__ABOUT THIS TASK__: Could you output each line below exactly as it appears, excluding any pictures?

··· DATASET EXTRACT ···

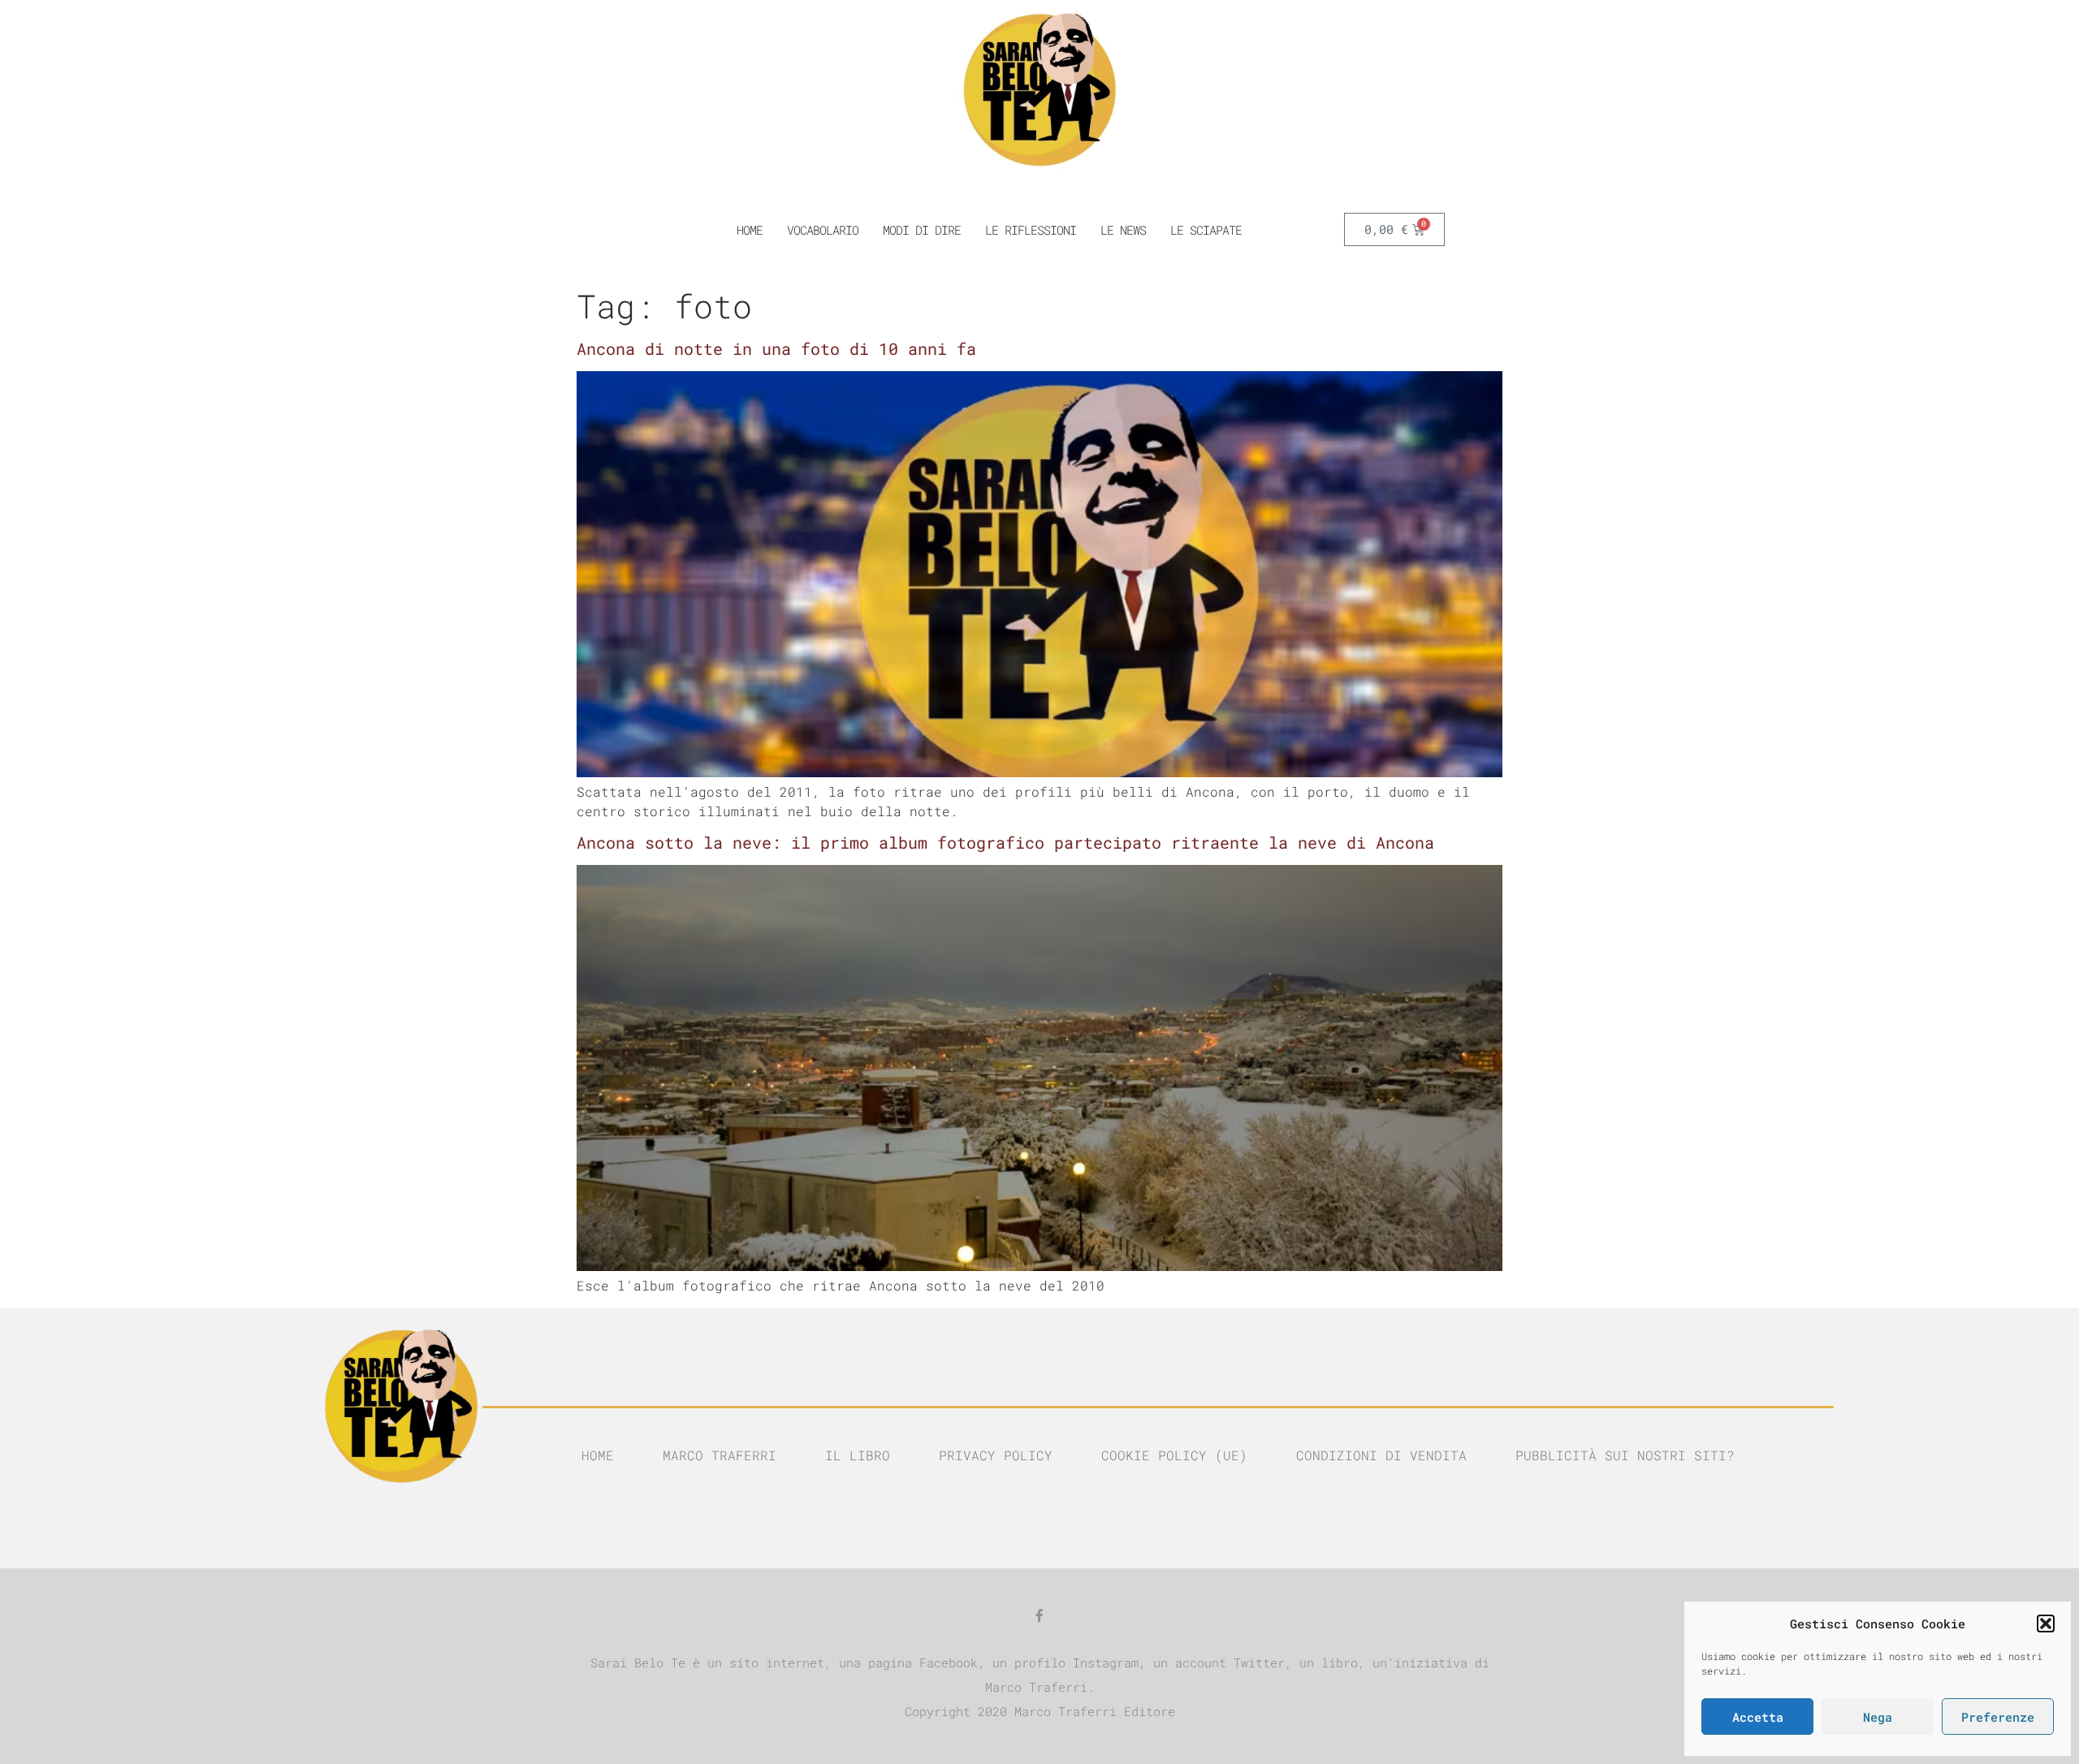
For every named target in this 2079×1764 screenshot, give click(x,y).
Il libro (857, 1455)
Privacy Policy (995, 1455)
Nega (1877, 1717)
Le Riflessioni (1030, 230)
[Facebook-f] (1039, 1615)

···

__REPLY TO THE TASK__:
For every named target in this 2079×1764 screenshot, give click(x,y).
Il libro (857, 1455)
Privacy Policy (995, 1455)
Nega (1877, 1717)
Le Riflessioni (1030, 230)
[Facebook-f] (1039, 1615)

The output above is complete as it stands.